作者:NAKO | 分类:女生 | 字数:47.0万字

第一百五十七章 旧党的反扑

书名:重生后,我被病弱镇南王娇养了 作者:NAKO 字数:3.0千字 更新时间:2026-06-16 15:59:26

幽蓝火光在钟楼顶端盘旋三圈后,骤然熄灭。沈清禾猛地回过神,手腕被谢厌舟握住,那掌心的温度灼得她几乎缩手。“瑾儿跟我走。”谢厌舟声音压得极低,“清禾,你带陆氏先回内院,哪儿都别去。”

话音未落,府门外传来整齐的马蹄声。袁戟翻身上房,落地时面色惨白:“王爷,宗人府的人到了!领头的是……是陈阁老和吏部尚书赵明德!”

陈阁老?沈清禾脑中警铃大作。前世这位年近古稀的首辅早已告老还乡,怎会突然出现在琅琊?除非——她脑中闪过一个可能,浑身血液都凉了。

谢厌舟显然也想到了。他将瑾儿推回绿意怀里,轮椅疾转挡在府门前。软剑归鞘时,剑柄上的狼牙徽记反射出森冷的光。“本王倒要看看,陈大人深夜造访,所为何事。”

府门缓缓推开。陈阁老拄着乌木拐杖步入庭院,身后跟着的赵明德手捧明黄圣旨,两侧是十余名宗人府侍卫。烛火映照下,陈阁老满脸褶皱的脸上竟看不出半点表情。“镇南王,老夫奉旨前来,还请回避。”

“回避?”谢厌舟冷笑,“陈大人这话说得倒轻巧。”

“王爷莫要误会。”赵明德上前一步,展开圣旨,“圣上体恤王府,特降恩旨——命镇南王世子谢瑾即刻入宫承训,由太傅亲授经史,以备将来辅佐储君。”他顿了顿,“王妃沈氏教子有功,特赐内宫凤仪殿旁听资格,可随侍世子入宫。”

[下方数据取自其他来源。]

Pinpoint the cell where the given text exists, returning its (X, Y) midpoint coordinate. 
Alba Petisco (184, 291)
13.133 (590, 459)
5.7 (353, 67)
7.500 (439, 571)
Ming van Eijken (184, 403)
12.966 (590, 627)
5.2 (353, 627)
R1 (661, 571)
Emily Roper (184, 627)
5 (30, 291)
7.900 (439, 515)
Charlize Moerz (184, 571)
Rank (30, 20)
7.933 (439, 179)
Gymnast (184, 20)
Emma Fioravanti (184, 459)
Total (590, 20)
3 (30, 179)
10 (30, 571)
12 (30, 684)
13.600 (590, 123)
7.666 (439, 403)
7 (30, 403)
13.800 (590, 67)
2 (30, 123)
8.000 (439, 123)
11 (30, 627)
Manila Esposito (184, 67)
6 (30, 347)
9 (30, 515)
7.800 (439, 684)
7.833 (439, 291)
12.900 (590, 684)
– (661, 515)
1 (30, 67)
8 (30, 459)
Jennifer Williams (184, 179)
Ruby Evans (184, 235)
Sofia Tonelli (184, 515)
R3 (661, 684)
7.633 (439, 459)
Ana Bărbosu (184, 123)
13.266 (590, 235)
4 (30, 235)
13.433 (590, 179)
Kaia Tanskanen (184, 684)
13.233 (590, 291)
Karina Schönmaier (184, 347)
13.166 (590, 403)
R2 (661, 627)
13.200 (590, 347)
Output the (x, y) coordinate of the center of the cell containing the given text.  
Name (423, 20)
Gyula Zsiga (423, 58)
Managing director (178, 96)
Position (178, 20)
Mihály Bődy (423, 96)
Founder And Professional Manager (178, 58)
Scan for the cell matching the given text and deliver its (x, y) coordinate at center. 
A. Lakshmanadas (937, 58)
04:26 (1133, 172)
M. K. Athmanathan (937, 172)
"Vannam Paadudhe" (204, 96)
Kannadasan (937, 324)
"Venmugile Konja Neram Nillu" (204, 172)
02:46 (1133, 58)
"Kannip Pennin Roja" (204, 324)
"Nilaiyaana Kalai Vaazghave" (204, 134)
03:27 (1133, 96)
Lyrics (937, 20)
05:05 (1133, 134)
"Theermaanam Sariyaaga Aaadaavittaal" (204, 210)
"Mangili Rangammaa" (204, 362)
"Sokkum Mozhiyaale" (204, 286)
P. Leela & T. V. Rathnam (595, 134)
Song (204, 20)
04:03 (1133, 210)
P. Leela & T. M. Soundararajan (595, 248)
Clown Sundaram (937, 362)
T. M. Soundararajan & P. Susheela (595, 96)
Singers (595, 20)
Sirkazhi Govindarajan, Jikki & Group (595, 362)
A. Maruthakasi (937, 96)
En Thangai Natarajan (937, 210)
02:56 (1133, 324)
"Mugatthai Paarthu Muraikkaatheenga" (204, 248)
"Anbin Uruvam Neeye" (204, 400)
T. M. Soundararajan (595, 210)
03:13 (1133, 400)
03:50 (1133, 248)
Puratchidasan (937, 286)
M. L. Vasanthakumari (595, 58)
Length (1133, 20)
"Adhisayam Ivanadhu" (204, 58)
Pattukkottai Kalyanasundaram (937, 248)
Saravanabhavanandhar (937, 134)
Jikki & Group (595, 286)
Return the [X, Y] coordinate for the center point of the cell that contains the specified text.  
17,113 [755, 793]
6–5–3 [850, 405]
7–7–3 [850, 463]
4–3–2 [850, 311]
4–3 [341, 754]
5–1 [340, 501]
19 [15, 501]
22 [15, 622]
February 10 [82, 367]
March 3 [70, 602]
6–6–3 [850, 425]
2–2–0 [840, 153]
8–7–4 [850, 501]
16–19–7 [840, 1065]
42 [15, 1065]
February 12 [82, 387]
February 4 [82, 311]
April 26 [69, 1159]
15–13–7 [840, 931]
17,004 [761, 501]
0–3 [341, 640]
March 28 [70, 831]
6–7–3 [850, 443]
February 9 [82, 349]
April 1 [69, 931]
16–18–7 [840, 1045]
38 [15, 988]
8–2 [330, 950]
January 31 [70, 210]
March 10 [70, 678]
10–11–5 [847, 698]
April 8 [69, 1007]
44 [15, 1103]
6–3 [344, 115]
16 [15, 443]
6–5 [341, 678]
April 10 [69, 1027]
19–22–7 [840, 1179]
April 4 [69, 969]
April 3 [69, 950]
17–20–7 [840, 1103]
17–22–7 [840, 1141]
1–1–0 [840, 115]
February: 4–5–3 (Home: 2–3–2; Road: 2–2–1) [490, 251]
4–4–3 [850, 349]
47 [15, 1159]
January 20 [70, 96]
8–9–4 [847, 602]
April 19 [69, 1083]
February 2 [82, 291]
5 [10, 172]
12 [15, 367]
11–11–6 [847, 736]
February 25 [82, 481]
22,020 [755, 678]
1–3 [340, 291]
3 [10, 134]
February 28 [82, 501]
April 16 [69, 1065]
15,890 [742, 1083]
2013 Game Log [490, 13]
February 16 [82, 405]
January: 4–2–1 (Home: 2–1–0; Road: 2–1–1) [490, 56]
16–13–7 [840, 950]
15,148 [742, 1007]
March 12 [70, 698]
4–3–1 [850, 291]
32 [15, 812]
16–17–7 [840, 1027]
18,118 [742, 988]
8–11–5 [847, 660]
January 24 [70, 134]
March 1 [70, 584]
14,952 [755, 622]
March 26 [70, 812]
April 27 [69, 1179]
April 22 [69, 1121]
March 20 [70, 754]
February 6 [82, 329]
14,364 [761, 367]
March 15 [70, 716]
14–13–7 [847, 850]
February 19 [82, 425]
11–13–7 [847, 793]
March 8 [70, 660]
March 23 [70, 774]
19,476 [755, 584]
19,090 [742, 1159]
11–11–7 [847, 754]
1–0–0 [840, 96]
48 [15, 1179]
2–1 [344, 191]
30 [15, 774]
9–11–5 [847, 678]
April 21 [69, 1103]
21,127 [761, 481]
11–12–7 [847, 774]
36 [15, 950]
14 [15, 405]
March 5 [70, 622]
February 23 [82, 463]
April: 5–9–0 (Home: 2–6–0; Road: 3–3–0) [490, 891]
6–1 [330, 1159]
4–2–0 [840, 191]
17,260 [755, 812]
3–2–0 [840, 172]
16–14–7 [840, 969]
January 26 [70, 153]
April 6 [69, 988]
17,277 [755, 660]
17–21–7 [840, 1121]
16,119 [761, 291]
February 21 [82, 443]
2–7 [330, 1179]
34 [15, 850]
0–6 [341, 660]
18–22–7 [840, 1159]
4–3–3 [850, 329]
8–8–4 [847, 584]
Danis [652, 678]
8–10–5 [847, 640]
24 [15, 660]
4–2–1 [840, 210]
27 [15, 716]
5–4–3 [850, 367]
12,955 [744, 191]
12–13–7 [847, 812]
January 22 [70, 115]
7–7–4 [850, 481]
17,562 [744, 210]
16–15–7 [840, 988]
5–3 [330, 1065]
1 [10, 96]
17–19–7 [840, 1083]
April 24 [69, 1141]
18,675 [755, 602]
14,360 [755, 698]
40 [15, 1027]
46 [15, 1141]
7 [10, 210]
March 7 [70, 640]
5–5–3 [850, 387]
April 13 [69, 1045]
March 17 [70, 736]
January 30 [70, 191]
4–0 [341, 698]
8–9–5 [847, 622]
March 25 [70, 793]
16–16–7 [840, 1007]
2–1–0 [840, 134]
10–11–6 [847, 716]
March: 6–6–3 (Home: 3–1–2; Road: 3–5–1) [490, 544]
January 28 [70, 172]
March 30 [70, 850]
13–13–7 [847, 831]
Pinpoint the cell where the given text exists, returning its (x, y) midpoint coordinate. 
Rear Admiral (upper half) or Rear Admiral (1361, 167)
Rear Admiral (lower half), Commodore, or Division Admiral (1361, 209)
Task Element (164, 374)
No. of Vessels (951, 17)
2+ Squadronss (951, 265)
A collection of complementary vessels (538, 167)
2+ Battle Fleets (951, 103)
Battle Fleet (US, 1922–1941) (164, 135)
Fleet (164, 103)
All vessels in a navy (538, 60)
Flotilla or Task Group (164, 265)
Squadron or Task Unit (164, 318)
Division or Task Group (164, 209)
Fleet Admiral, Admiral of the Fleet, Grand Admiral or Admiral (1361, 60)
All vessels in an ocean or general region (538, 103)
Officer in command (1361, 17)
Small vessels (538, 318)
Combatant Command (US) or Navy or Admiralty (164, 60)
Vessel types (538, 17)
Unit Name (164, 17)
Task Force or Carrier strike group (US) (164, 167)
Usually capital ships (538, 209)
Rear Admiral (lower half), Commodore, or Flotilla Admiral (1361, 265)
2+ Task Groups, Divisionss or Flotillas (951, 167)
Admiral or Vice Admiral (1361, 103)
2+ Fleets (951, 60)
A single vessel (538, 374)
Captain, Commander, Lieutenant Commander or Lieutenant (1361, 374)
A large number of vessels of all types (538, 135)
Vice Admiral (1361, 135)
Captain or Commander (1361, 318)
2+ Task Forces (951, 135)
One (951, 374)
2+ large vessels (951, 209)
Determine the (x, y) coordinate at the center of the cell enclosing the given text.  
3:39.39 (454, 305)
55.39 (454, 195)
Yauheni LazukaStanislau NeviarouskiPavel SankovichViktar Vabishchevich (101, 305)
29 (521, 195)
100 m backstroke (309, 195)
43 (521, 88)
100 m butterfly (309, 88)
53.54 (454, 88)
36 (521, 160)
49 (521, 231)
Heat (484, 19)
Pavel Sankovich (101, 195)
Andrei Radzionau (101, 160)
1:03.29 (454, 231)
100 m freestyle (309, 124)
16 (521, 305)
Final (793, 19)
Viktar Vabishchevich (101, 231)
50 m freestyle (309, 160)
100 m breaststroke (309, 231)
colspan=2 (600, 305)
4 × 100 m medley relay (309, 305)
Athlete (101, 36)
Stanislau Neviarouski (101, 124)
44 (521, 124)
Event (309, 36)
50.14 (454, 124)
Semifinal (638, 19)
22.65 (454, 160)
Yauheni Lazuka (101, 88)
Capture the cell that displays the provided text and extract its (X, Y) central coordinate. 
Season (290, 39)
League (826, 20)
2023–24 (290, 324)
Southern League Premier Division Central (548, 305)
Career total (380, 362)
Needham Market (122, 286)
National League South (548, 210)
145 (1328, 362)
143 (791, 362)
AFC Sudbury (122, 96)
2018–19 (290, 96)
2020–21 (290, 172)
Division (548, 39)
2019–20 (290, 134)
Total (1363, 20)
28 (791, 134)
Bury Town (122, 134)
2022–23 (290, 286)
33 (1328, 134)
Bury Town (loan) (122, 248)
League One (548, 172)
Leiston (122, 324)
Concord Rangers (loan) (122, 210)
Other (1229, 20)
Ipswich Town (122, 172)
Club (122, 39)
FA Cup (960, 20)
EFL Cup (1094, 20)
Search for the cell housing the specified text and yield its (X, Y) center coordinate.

沈清禾手指攥紧衣袖。这圣旨听着是恩典,实则是人质威胁。瑾儿入宫,谢厌舟便被死死拿捏;而她随侍入宫,更是把她和母亲一并控制。前世她从未听说过这道旨意,显然是因为这一世局势变化,朝廷提前下手了。

“若是本王不从呢?”谢厌舟声音里没有半点温度。

陈阁老叹了口气,拐杖重重杵地:“王爷,老夫今年七十有三,本已告老。此番出山,实因朝中有人参奏——说镇南王府教养世子,竟引入西域狄语西席,传授番邦文字。”他抬眼看向谢厌舟,“更有人说,王府粮铺地窖藏甲,疑似私通外敌。王爷,这可是诛九族的大罪。”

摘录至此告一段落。